At the time, I suggested that the path to renewed public, media, and judicial interest in enforcement of the laws would be for a Republican president to start applying the Obama Rule to laws conservatives do not like. That would be sure to get the Left’s attention:

There will be no faster route to squealing outrage from the Left than applying the Obama Rule to one of their beloved federal programs. I particularly favor selective enforcement of the Clean Air Act to relieve the regulatory burden on businesses as the most likely candidate to induce Democrats to immediately repudiate the Obama Rule, but I think the case can be made for broad tax reforms as an alternative, particularly if there is resistance to such reforms in Congress. Just as Obama instructed the Treasury Department not to enforce the Obamacare reporting requirement for employers, the next Republican president could instruct Treasury not to enforce, say, income taxes outside certain reformed brackets.
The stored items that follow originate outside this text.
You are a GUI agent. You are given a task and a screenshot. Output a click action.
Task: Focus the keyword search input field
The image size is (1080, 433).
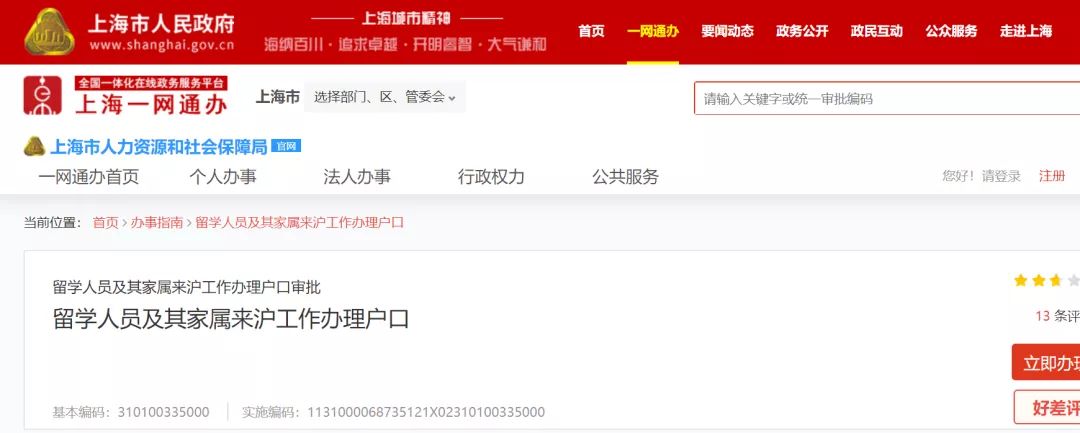click(x=887, y=98)
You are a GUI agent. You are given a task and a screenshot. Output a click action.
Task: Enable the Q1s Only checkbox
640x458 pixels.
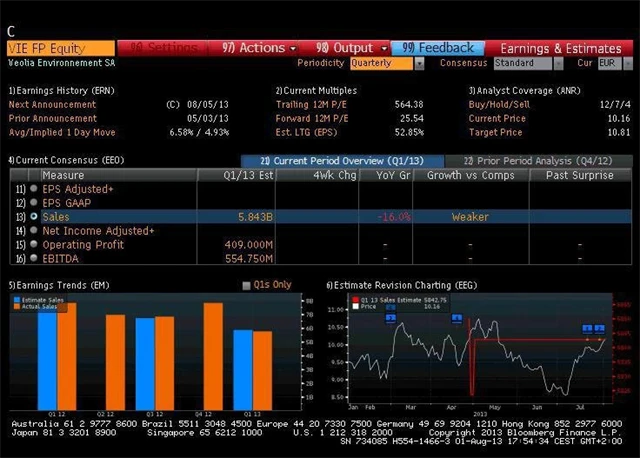247,285
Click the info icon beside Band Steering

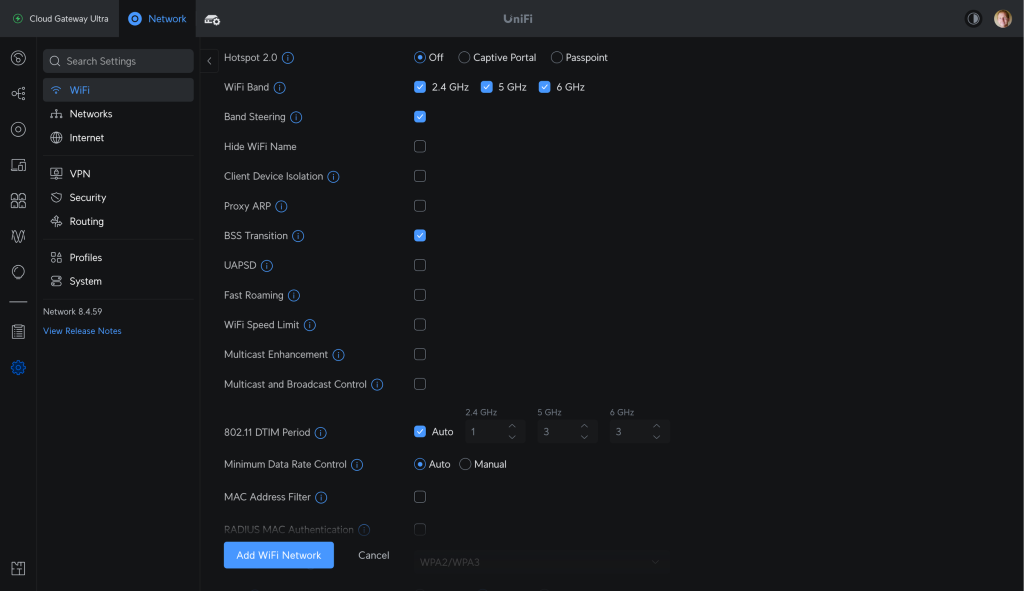296,117
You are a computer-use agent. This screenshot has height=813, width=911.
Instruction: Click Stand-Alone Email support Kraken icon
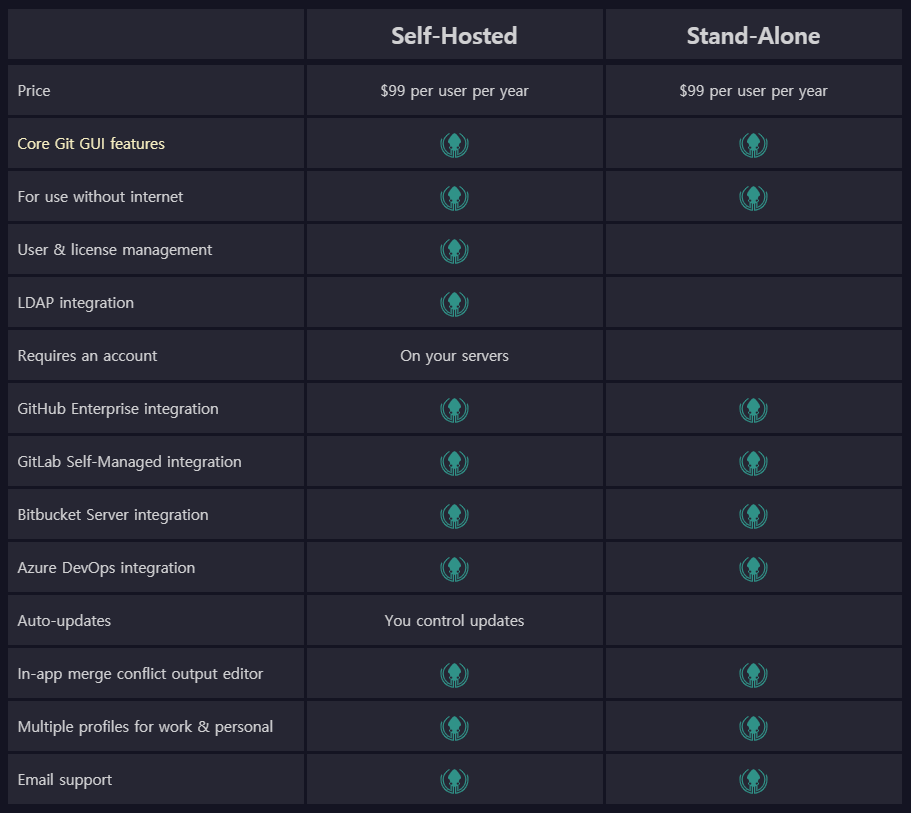(x=753, y=780)
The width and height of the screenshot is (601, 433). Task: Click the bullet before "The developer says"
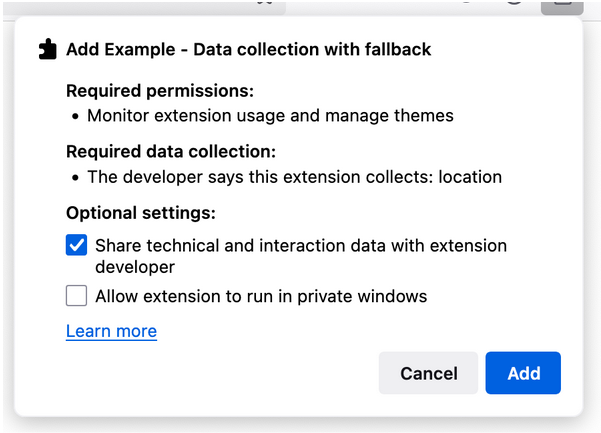[x=76, y=178]
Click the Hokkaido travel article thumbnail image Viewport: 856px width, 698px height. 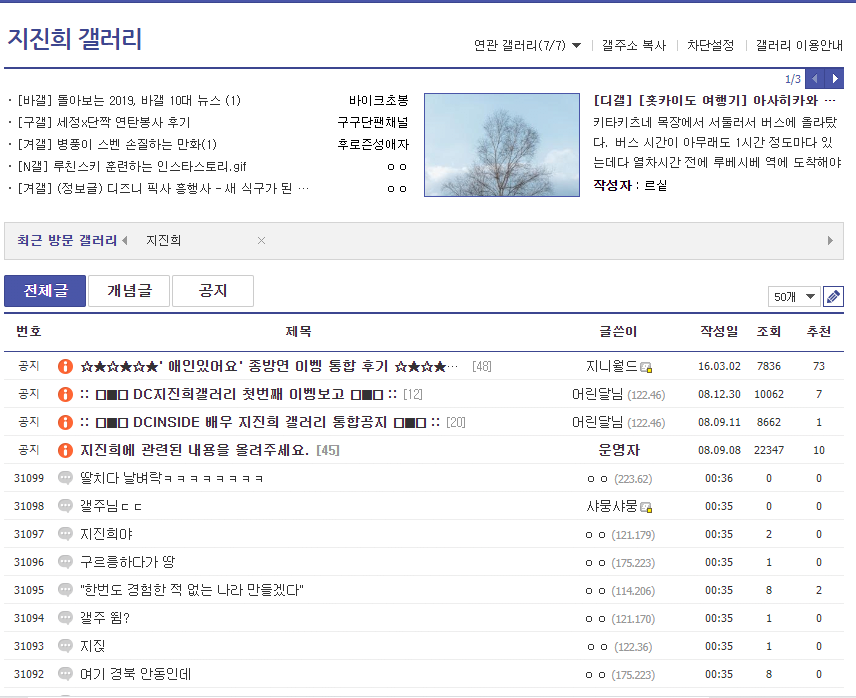coord(501,145)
If the response to the IRS’ decision to continue its honor system enforcement of the individual mandate is any guide, it will not be long before the Left discovers that laws duly enacted by Congress are owed more deference than the casual disregard Obama offered them. In the meantime, Trump should work with Congress where he can. Where Congress does not want to work with him, that’s what the Obama Rule is for. Thanks, Obama!